This is a zoning case. It is before this court on a writ of certiorari allowed to review the decision of the board of adjustment of the town of Bloomfield. The prosecutor is the owner of a tract of land located on the northeast corner of Morse avenue and Carteret street, in the town of Bloomfield. The tract is sizty-six feet wide and one hundred and fifteen feet in depth. The prosecutor desires to erect a modern fireproof building containing seven stores. It had plans and specifications prepared by a licensed architect. These plans and specifications were filed with the building inspector and the legal fees were, tendered for a building permit. The building inspector refused to issue the permit on the sole and only ground that the lands of the prosecutor were located, under a zoning ordinance enacted by the town in “A” district. Under the restrictions in the zoning ordinance no building could be erected in this district which was intended to be used for store purposes. Upon the refusal of the building inspector to issue the permit the prosecutor filed an appeal to the board of adjustment. A hearing was had on this appeal. There was no legal testimony taken at this hearing. A *607number of residents in the neighborhood of the proposed stores objected to the location thereof in that location. They gave various reasons which they urged as a basis for their objections. The board, upon consideration, refused to grant a permit to the prosecutor. Thereupon the prosecutor applied for and obtained this writ of certiorari under which the case is presented to us.

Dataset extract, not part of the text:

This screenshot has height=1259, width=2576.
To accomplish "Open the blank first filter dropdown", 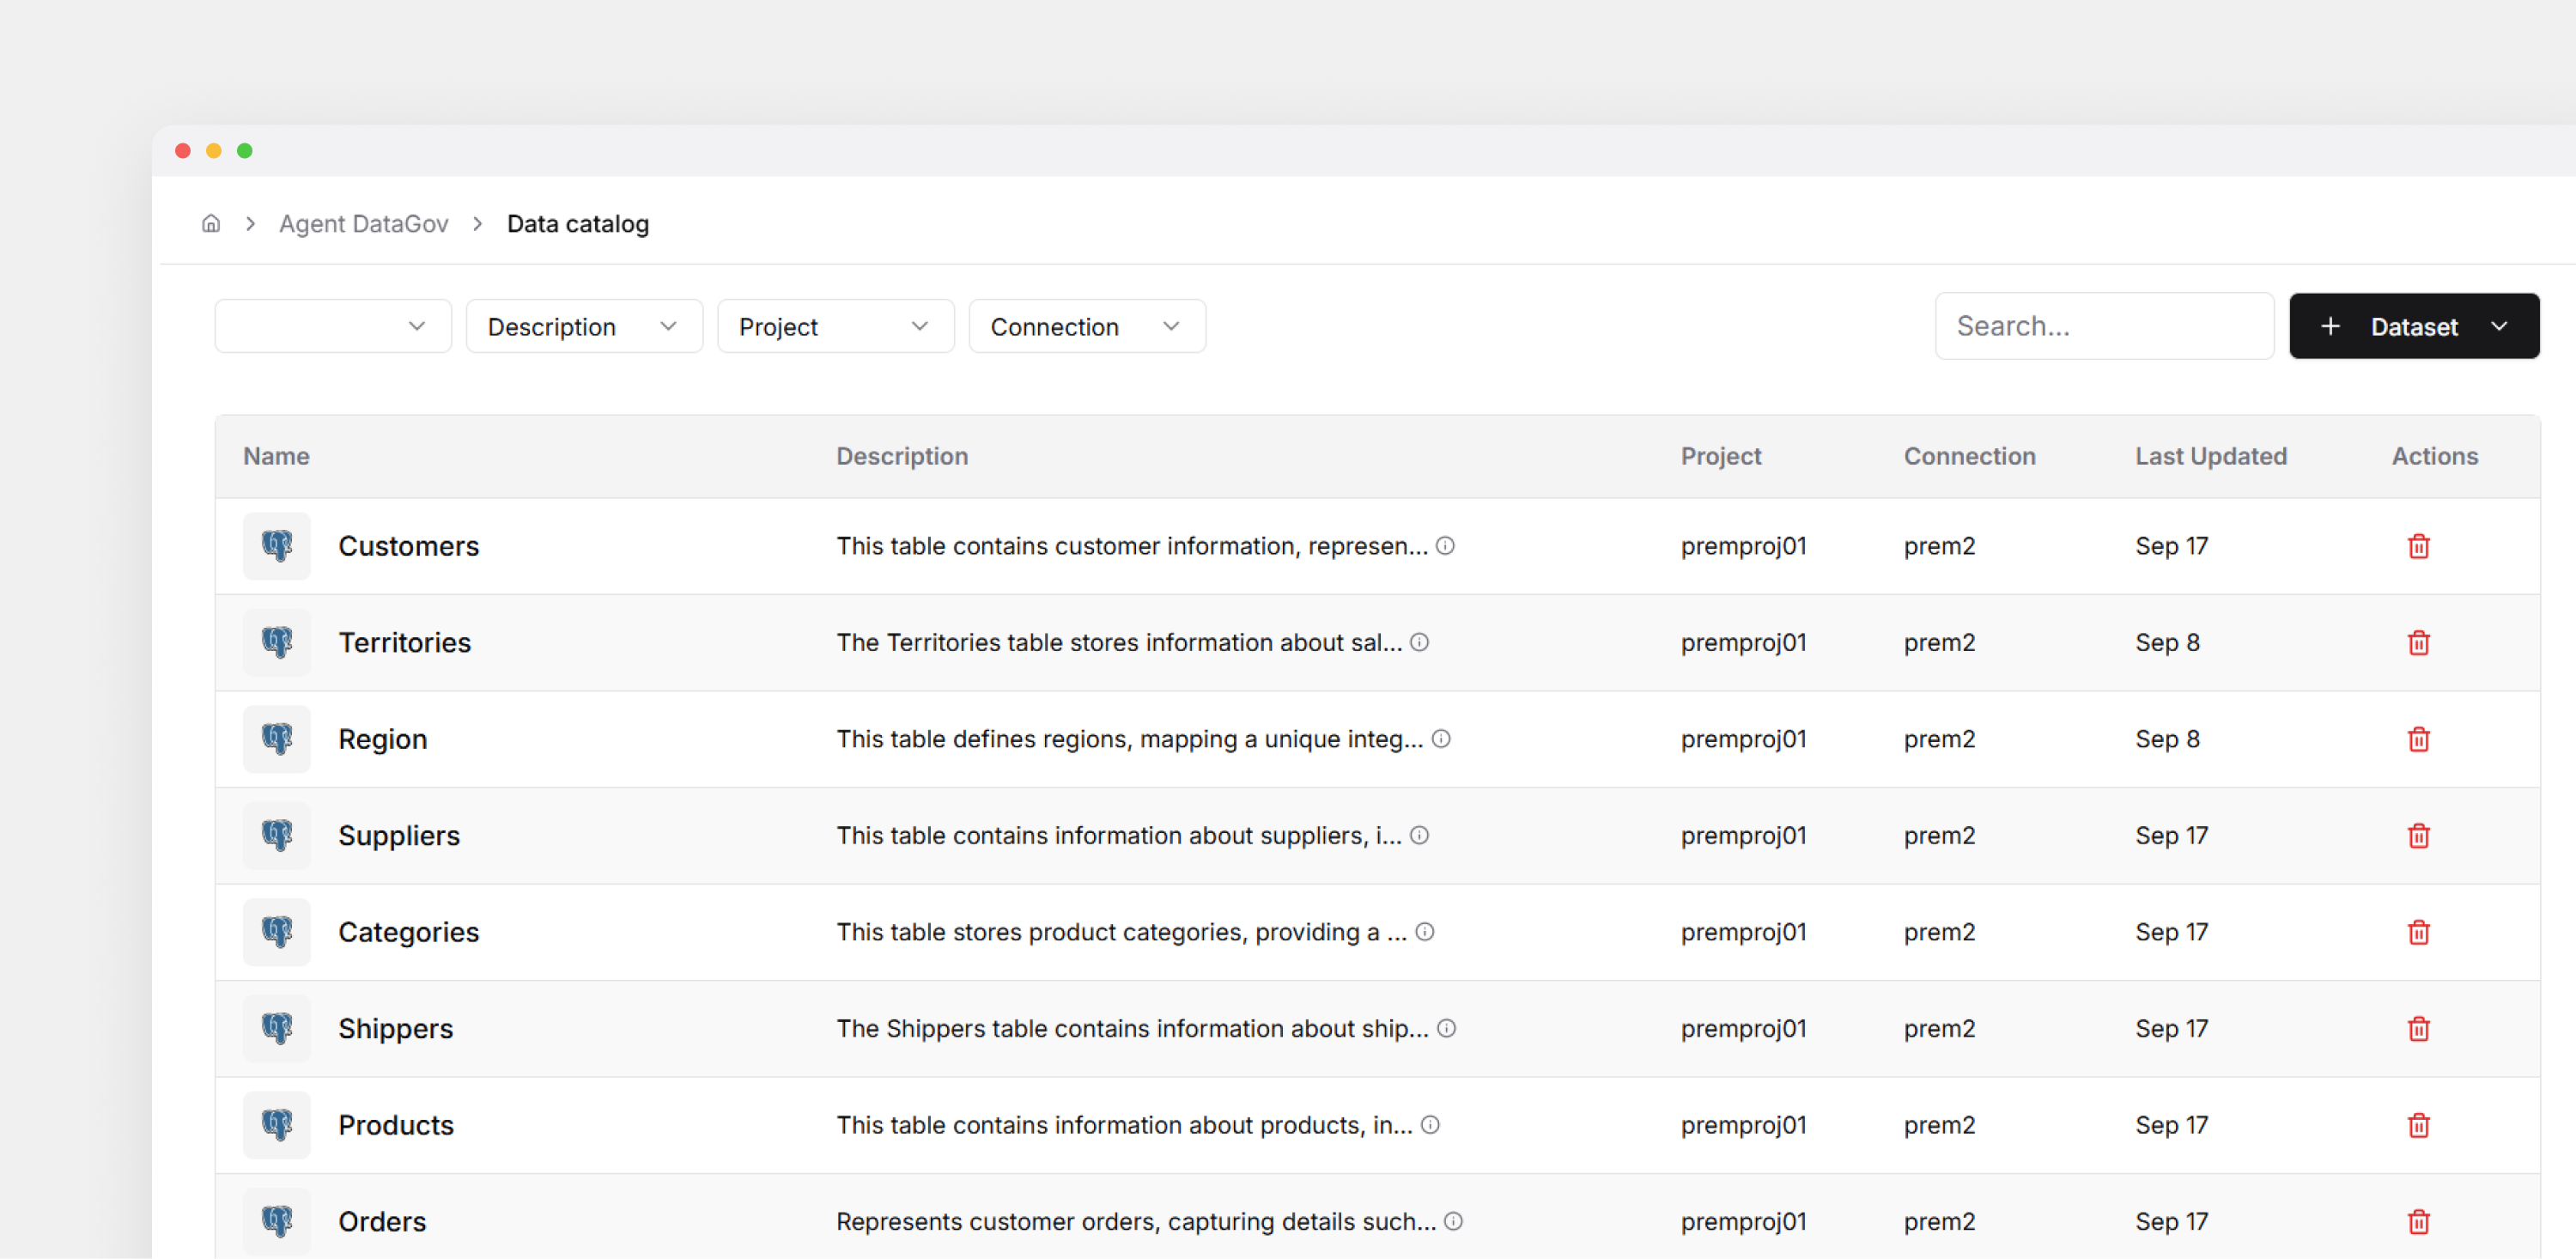I will tap(332, 326).
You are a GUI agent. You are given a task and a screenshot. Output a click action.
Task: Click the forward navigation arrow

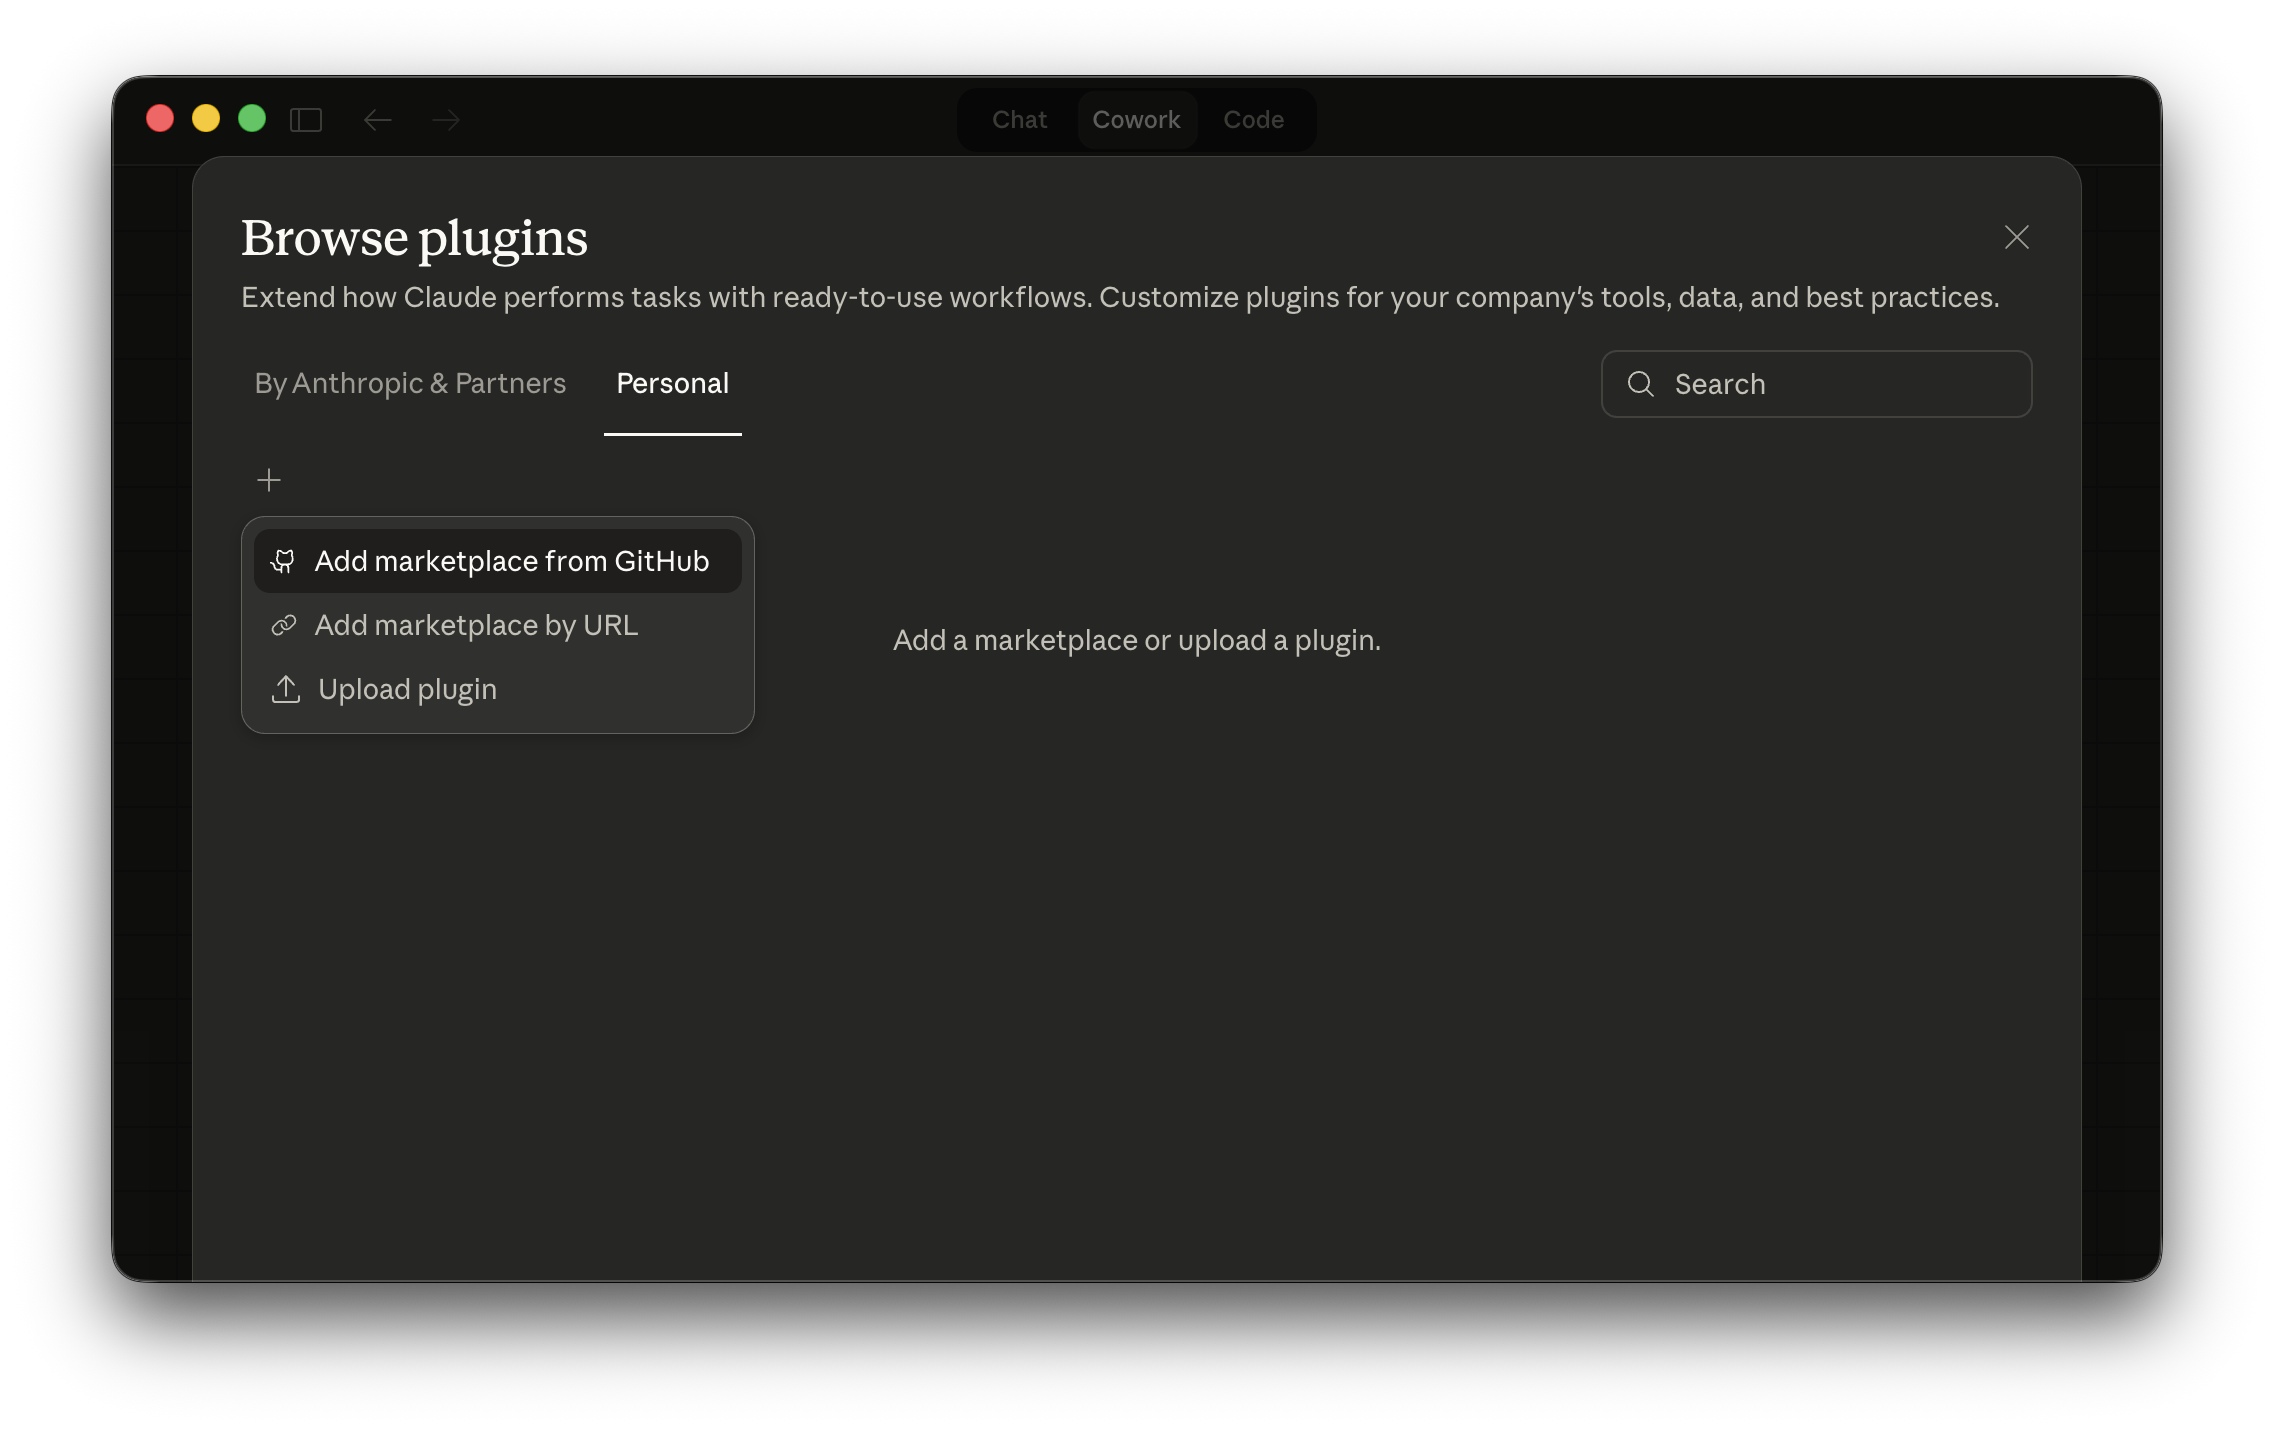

In the opinion filed on May 14th, 1928, by this court in the case of Koplin v. Village of South Orange et al., the constitutional amendment respecting zoning and the statute passed by the 1928 legislature known as chapter 274 of the laws of 1928, were fully considered. In the opinion special reference is made to the retroactive effect given by the legislature in the act referred to to zoning ordinance passed by municipalities prior to the approval and ratification of the constitutional amendment on the subject of zoning. In the present case we see no testimony in the proceedings before the board of adjustment which in anywise shows the zoning ordinance in question to be unreasonable. The presumption is that ordinances of this character are reasonable. Burg v. Ackerman, 5 N. J. Mis. R. 96. We do not feel that we should disturb the action of a board of adjustment unless it is shown by evidence to be wrong. Oxford Construction Co. v. Orange, 4 Id. 515.
These views lead to the affirmance of the action of the board of adjustment of the town of Bloomfield. The writ of certiorari will be dismissed, without costs.